But this "block" is actually a result of taking this model seriously and noticing how it doesn't seem to correspond to reality. Every time you fail to measure up to your supposed value, every time you run into someone who is better at your special skill than you are, a crack appears in this facade of uniqueness. The reality is that you don't have an inherent value. Your value is a function of "you" and "the environment," neither of which are fixed. 

(Forgive me: this is an easy way to sound deep without providing a more useful framework for thinking about problems of value.)

People who think they have inherent value are just ones that have good fit with the environment that they work in. The assumption of inherent value is psychologically protecting and very nice.

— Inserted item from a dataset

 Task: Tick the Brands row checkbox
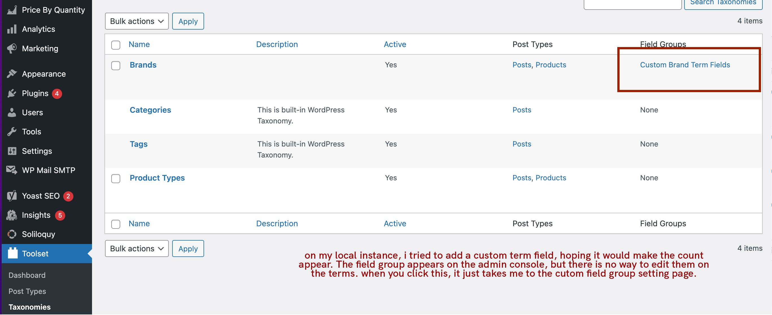pyautogui.click(x=115, y=66)
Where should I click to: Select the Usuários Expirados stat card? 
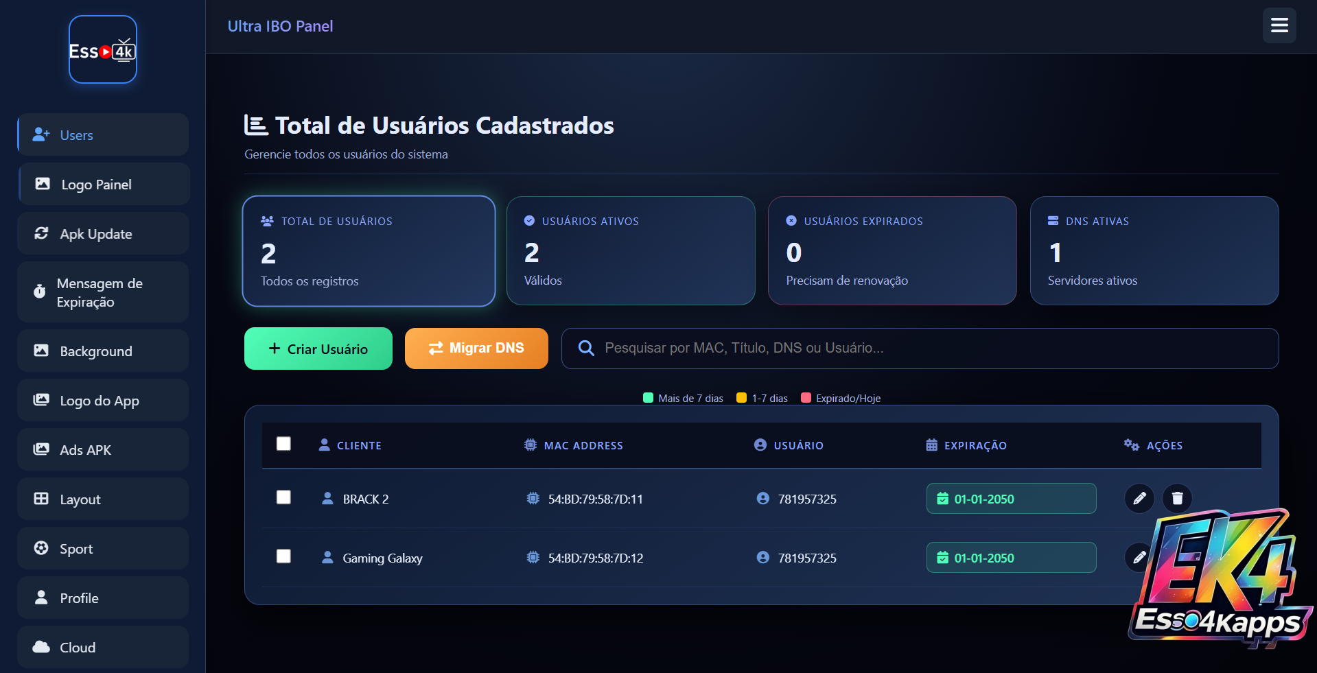[x=891, y=251]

You don't need to waste time wondering whether or not you should be doing what you're doing. When things are going as expected, you can just treat value as an invariant that holds for the system. And then things change. And then you try and hold on to this invariant, but it never existed in the first place. It was just a summary statistic.

You're not an impostor, but you're not real either. The very notion of being an impostor implies an inherent reality from which you deviate. That's the insight that you really need to get over impostor syndrome: seeing through the idea that there is a single true self. Any model of self that makes an attempt at incorporating all of your actual thoughts and actions will inevitably run into counterexamples. Then it's forced between suppressing that data or using it to revise your self-model into something horrible and maladaptive.

People graduating from college talk about being "a real person" or entering "the real world" as if either of these things existed. The behavior patterns that you have to take on to get by are different as a working person in your mid-twenties than a student in your early twenties, but that doesn't make the world of work more real. It has a different set of constraints on adaptive behavior, and thus gives people a different sense of constructed reality. But it is not itself "more real."

The world has regularities, and so do you, but it is impossible to tell in advance whether or not a particular trait of yours is a truly "inherent" property, or whether it's just a motif that happens to be recurring a lot in this movement of your life.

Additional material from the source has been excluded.